Maliye Bakanı olduğu dönemde adı sürekli bir şekilde iddialarla yıpranan, hükümette görev aldığı takdirde Ercan Havaalanı’nın Sözleşmesini iptal edeceğinin sözünü veren, her suçlama sonrasında “yasal ama etik değil” bahanesinin arkasına saklanan Serdar Denktaş’ın, görev aldığı süre boyunca attığı imzalar, yaptığı anlaşmalar ve ortaya koyduğu yanlış icraatlar devleti zarar ettirmeye devam ediyor.

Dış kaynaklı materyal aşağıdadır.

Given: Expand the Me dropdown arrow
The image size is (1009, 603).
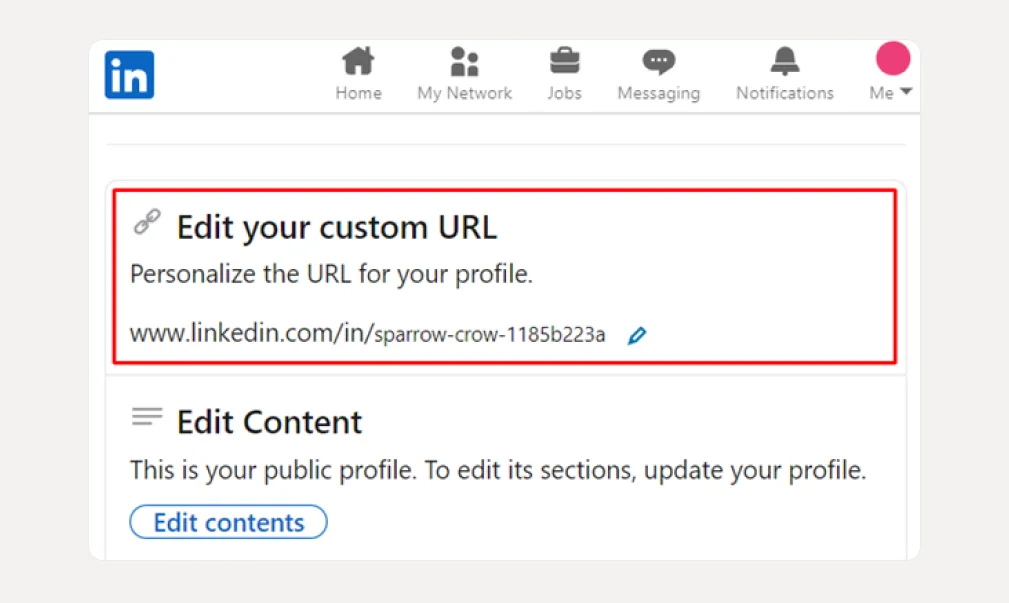Looking at the screenshot, I should (906, 93).
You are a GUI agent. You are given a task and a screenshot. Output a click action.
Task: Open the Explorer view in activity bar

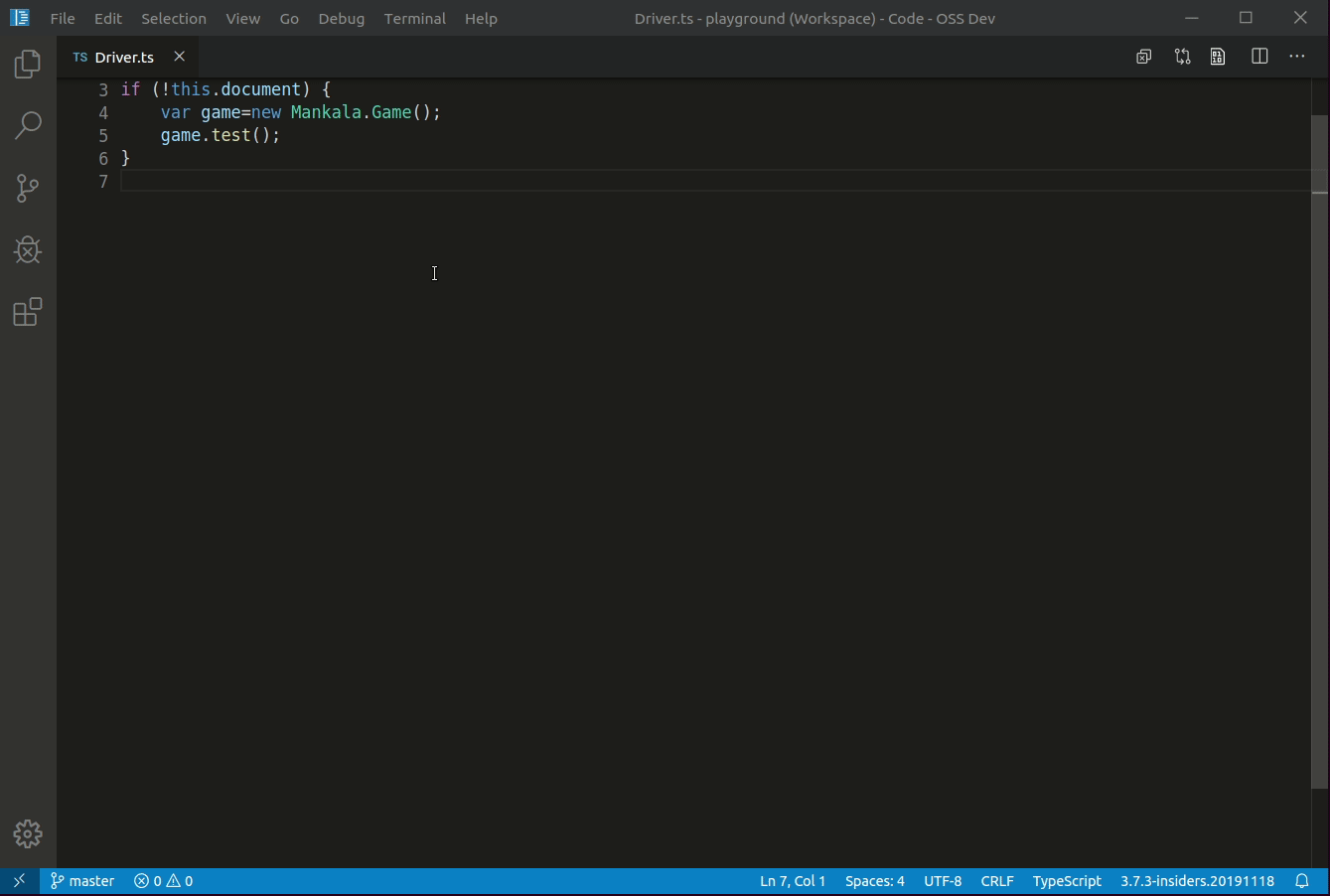pos(28,65)
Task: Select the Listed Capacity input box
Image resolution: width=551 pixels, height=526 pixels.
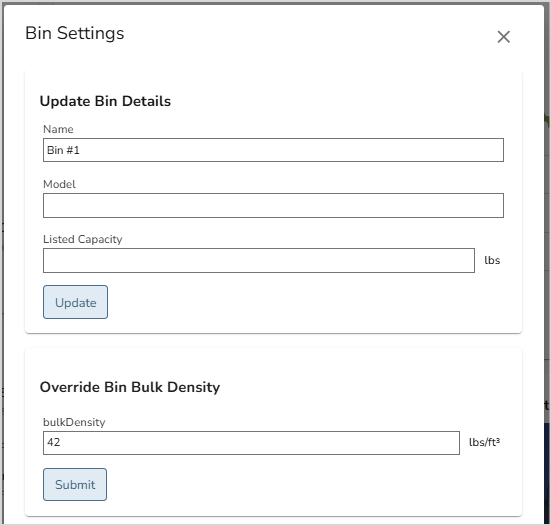Action: pyautogui.click(x=259, y=260)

Ercan Havaalanı’nda, “uçuş güvenliğini tehdit ediyor” diye yıkılıp, başka bir yere yeniden inşa edilmesine karar verilen İstanbul Havayolları’na ait hangar için yetkililer 2014 yılında, 2 milyon 272 bin TL’lik bedel belirliyor ancak bu bedel  2019’da 88 milyon 298 bin TL’ye çıkıyor.

Serdar Denktaş’ın da imzasının bulunduğu anlaşmanın yarattığı bu krizin bedeli tam 88 milyon 298 bin TL!

2014 yılında Planlama İnşaat Dairesi mimar ve mühendisinin belirlediği 2 milyon 272 bin TL, yaklaşık 5 yıl sonra 4 bin kat yükselip 88 milyon 298 bin TL oluyor!

Süreç içerisinde atılan yanlış adımlar sonucunda ve günümüzde de gerekli denetimin yapılamaması yüzünden devlet 4 bin kat zarara uğratılıyor.

5 yıl boyunca başta Serdar Denktaş olmak üzere yetkililer, sıradan bir hangarın, tam teşekküllü lüks bir binaya dönüştüğünü fark edemediler veya etmek istemediler. Sırf bu nedenle de devleti 86 milyon TL zarara uğrattılar.

Vatandaşın en çok sorduğu soru, “bu devlet bu kadar zengin mi?”

Okul, hastane ve vatandaşın daha birçok ihtiyacını karşılayamayan bu devletin parasını sokağa atmaya çalışmaları rüşvet iddialarını da gündeme getiriyor.

Mevcut hükümet bu konuda gerekli önlemlerin alındığını ve bu paranın ödenmeyeceğini açıklamasına rağmen yapılan hatalar sonucu belirsizlik devam ediyor.